**Activity:** Work through the data below and give the number of lines holding "heading", nothing more.

**Data for the task:**
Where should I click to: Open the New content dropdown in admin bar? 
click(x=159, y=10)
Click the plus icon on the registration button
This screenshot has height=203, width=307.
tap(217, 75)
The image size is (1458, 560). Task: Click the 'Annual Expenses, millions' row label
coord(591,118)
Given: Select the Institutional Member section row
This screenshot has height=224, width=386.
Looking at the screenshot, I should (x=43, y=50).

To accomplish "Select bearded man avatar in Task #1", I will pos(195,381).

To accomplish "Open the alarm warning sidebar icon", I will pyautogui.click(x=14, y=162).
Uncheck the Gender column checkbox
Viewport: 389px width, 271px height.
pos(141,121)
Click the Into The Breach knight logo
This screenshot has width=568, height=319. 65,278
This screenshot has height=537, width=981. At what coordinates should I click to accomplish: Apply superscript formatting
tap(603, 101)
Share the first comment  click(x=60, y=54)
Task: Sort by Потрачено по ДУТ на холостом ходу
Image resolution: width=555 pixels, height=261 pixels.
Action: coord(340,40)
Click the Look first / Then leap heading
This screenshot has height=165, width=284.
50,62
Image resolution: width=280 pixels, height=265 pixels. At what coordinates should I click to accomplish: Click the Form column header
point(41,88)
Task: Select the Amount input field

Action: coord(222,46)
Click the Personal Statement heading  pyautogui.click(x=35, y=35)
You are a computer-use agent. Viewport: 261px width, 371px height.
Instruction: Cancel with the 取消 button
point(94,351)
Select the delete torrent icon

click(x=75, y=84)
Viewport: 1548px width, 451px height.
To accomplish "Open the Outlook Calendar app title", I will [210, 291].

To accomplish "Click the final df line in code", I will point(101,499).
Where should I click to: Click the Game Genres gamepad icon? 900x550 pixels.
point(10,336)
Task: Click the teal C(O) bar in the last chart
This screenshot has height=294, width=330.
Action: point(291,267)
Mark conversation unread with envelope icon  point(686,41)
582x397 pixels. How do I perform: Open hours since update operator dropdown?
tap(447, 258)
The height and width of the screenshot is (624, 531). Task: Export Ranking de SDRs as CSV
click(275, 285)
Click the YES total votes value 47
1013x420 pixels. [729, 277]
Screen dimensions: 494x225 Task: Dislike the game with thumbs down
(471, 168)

**Answer for the task:** 2